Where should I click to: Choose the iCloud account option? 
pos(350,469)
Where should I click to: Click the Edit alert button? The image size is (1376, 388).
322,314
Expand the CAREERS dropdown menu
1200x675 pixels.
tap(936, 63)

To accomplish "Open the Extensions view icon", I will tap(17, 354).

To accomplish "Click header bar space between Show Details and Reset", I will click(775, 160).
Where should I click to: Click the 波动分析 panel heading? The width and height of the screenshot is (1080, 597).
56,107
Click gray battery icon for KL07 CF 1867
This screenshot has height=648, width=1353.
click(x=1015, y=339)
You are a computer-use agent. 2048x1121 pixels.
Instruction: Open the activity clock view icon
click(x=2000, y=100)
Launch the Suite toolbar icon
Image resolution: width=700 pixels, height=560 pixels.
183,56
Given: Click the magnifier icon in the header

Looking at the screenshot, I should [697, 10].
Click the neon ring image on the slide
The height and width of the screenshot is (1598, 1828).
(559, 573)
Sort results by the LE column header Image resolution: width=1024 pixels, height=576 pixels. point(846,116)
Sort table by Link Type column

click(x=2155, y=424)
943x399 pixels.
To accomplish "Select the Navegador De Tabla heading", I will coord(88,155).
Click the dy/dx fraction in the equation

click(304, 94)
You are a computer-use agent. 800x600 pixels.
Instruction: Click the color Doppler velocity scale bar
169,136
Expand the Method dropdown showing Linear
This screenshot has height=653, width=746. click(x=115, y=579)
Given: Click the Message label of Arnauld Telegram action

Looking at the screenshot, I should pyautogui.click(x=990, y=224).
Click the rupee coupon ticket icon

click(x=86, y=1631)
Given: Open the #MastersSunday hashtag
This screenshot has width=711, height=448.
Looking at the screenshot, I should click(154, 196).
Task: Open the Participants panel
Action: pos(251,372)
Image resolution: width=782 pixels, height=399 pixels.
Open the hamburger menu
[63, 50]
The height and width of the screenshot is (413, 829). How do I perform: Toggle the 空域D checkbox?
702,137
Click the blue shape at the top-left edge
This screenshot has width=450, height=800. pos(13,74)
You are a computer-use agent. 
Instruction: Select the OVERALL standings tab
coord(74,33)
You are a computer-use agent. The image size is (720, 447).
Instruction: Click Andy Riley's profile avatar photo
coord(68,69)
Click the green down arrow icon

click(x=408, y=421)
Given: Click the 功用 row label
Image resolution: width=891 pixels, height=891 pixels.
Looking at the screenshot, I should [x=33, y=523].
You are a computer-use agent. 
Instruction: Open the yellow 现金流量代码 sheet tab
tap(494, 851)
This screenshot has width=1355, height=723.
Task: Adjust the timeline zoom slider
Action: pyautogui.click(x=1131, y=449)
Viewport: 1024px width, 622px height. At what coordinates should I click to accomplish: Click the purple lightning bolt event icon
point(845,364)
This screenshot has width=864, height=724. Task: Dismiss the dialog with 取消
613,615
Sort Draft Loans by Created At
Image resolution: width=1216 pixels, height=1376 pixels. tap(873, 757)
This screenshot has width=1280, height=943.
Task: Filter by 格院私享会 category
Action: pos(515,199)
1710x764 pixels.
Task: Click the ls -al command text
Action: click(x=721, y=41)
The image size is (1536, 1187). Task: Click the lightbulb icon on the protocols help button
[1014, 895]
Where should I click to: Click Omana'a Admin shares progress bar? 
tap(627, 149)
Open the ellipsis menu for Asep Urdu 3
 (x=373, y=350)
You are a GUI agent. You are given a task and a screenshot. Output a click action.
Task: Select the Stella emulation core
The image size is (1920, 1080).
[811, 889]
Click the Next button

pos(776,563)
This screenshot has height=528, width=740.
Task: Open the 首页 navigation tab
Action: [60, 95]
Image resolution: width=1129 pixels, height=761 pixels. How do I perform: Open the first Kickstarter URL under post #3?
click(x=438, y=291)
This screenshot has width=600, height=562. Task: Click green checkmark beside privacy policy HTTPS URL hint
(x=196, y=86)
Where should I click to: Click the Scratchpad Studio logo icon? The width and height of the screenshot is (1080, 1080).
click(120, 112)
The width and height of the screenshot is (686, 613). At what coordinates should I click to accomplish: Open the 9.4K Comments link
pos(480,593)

— Task directions —
The full set of entries must be restated exactly, with none omitted.

— Solved exercise —
Where should I click to: Choose the iCloud account option? 
pos(350,469)
Where should I click to: Click the Edit alert button? The image size is (1376, 388).
322,314
Expand the CAREERS dropdown menu
1200x675 pixels.
tap(936, 63)

To accomplish "Open the Extensions view icon", I will tap(17, 354).

To accomplish "Click header bar space between Show Details and Reset", I will click(775, 160).
Where should I click to: Click the 波动分析 panel heading? The width and height of the screenshot is (1080, 597).
56,107
Click gray battery icon for KL07 CF 1867
This screenshot has height=648, width=1353.
click(x=1015, y=339)
You are a computer-use agent. 2048x1121 pixels.
Instruction: Open the activity clock view icon
click(x=2000, y=100)
Launch the Suite toolbar icon
Image resolution: width=700 pixels, height=560 pixels.
183,56
Given: Click the magnifier icon in the header

Looking at the screenshot, I should [697, 10].
Click the neon ring image on the slide
The height and width of the screenshot is (1598, 1828).
(559, 573)
Sort results by the LE column header Image resolution: width=1024 pixels, height=576 pixels. point(846,116)
Sort table by Link Type column

click(x=2155, y=424)
943x399 pixels.
To accomplish "Select the Navegador De Tabla heading", I will coord(88,155).
Click the dy/dx fraction in the equation

click(304, 94)
You are a computer-use agent. 800x600 pixels.
Instruction: Click the color Doppler velocity scale bar
169,136
Expand the Method dropdown showing Linear
This screenshot has height=653, width=746. click(x=115, y=579)
Given: Click the Message label of Arnauld Telegram action

Looking at the screenshot, I should pyautogui.click(x=990, y=224).
Click the rupee coupon ticket icon

click(x=86, y=1631)
Given: Open the #MastersSunday hashtag
This screenshot has width=711, height=448.
Looking at the screenshot, I should click(154, 196).
Task: Open the Participants panel
Action: pos(251,372)
Image resolution: width=782 pixels, height=399 pixels.
Open the hamburger menu
[63, 50]
The height and width of the screenshot is (413, 829). How do I perform: Toggle the 空域D checkbox?
702,137
Click the blue shape at the top-left edge
This screenshot has width=450, height=800. pos(13,74)
You are a computer-use agent. 
Instruction: Select the OVERALL standings tab
coord(74,33)
You are a computer-use agent. The image size is (720, 447).
Instruction: Click Andy Riley's profile avatar photo
coord(68,69)
Click the green down arrow icon

click(x=408, y=421)
Given: Click the 功用 row label
Image resolution: width=891 pixels, height=891 pixels.
Looking at the screenshot, I should [x=33, y=523].
You are a computer-use agent. 
Instruction: Open the yellow 现金流量代码 sheet tab
tap(494, 851)
This screenshot has width=1355, height=723.
Task: Adjust the timeline zoom slider
Action: pyautogui.click(x=1131, y=449)
Viewport: 1024px width, 622px height. At what coordinates should I click to accomplish: Click the purple lightning bolt event icon
point(845,364)
This screenshot has width=864, height=724. Task: Dismiss the dialog with 取消
613,615
Sort Draft Loans by Created At
Image resolution: width=1216 pixels, height=1376 pixels. tap(873, 757)
This screenshot has width=1280, height=943.
Task: Filter by 格院私享会 category
Action: pos(515,199)
1710x764 pixels.
Task: Click the ls -al command text
Action: click(x=721, y=41)
The image size is (1536, 1187). Task: Click the lightbulb icon on the protocols help button
[1014, 895]
Where should I click to: Click Omana'a Admin shares progress bar? 
tap(627, 149)
Open the ellipsis menu for Asep Urdu 3
 (x=373, y=350)
You are a GUI agent. You are given a task and a screenshot. Output a click action.
Task: Select the Stella emulation core
The image size is (1920, 1080).
[811, 889]
Click the Next button

pos(776,563)
This screenshot has height=528, width=740.
Task: Open the 首页 navigation tab
Action: [60, 95]
Image resolution: width=1129 pixels, height=761 pixels. How do I perform: Open the first Kickstarter URL under post #3?
click(x=438, y=291)
This screenshot has width=600, height=562. Task: Click green checkmark beside privacy policy HTTPS URL hint
(x=196, y=86)
Where should I click to: Click the Scratchpad Studio logo icon? The width and height of the screenshot is (1080, 1080).
click(120, 112)
The width and height of the screenshot is (686, 613). At what coordinates should I click to accomplish: Open the 9.4K Comments link
pos(480,593)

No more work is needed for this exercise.